# Documenting and Versioning Code

The learning goals for _documenting and versioning code_ include:

* Describe Jupyter notebooks and their benefits
* Explain how version control (i.e., git) works

After the exercise, you will be able to 

* Create a Jupyter notebook for one of your projects
* (Briefly) explain your workflow in Markdown in that Jupyter notebook
* Check in that notebook to a version control system

# Jupyter Notebooks

[Jupyter Notebook](https://jupyter.org/)https://jupyter.org/) is an interactive, browser-based application that lets you store and run code, stories or descriptions of code, and visualizations in the same place. I'm using a Jupyter notebook for this presentation. I also use notebooks in my research which falls under the general heading of computational social science.
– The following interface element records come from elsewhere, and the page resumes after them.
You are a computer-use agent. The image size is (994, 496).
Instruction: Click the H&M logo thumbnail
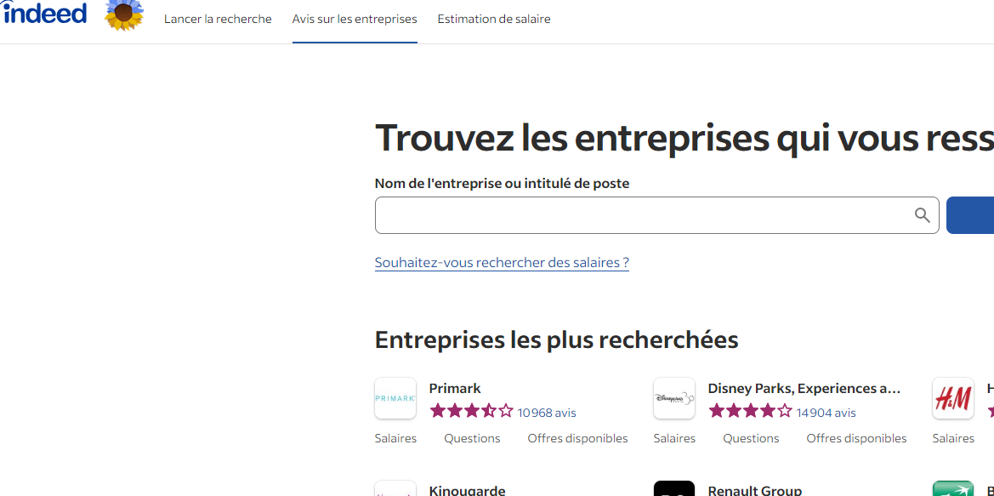pos(953,398)
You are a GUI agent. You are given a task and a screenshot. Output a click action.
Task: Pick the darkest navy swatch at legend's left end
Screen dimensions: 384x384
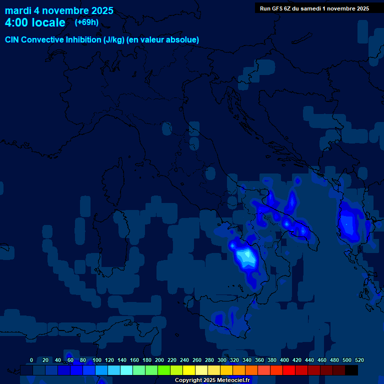tap(27, 371)
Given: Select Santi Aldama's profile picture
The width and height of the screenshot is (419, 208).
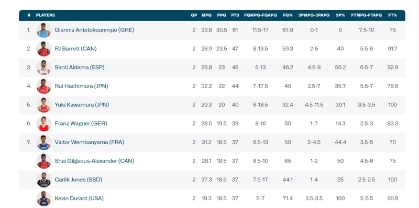Looking at the screenshot, I should (x=43, y=68).
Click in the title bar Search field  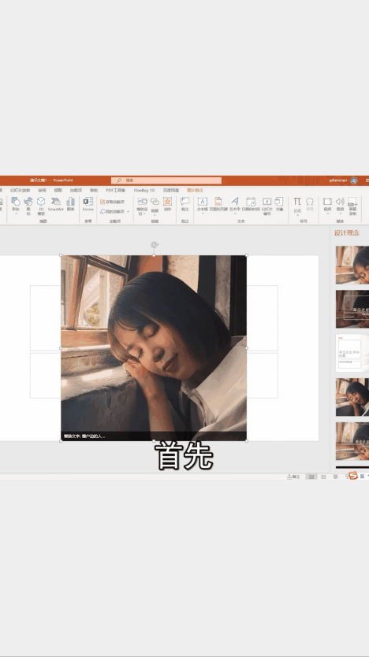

A lot of what I do is analogous to the work you do. Here's a very high level list of my tasks:

1. get a bunch of data that's automatically generated by a sensor or process, 
1. manipulate or munge the data into the format I need, 
1. generate computational and statistical models, 
1. run those models, 
1. analyze the output, and 
1. describe my results to others.

# Why Notebooks

## tl;dr 

Reproducibility (by me and by others) and Transparency

## Long Version

In the course of a normal day, I switch among these tasks in different projects (i.e., data collection on one project and model building on another). Code I wrote two hours ago might as well have been written by a stranger. I've thought about too many other things to remember what I was working on, how far I'd gotten in that particular task, and what decisions I'd made along the way. Enter notebooks. They allow me to store my thought process, my work, and its output all in the same place. I don't have to remember where I put a particular file or how my table was produced because the line of code that gets the data is in the same place as the line of code that generates the table. In between notebooks let me add comments that are human-readable (no # marks or weird colors or fonts) by using Markdown. 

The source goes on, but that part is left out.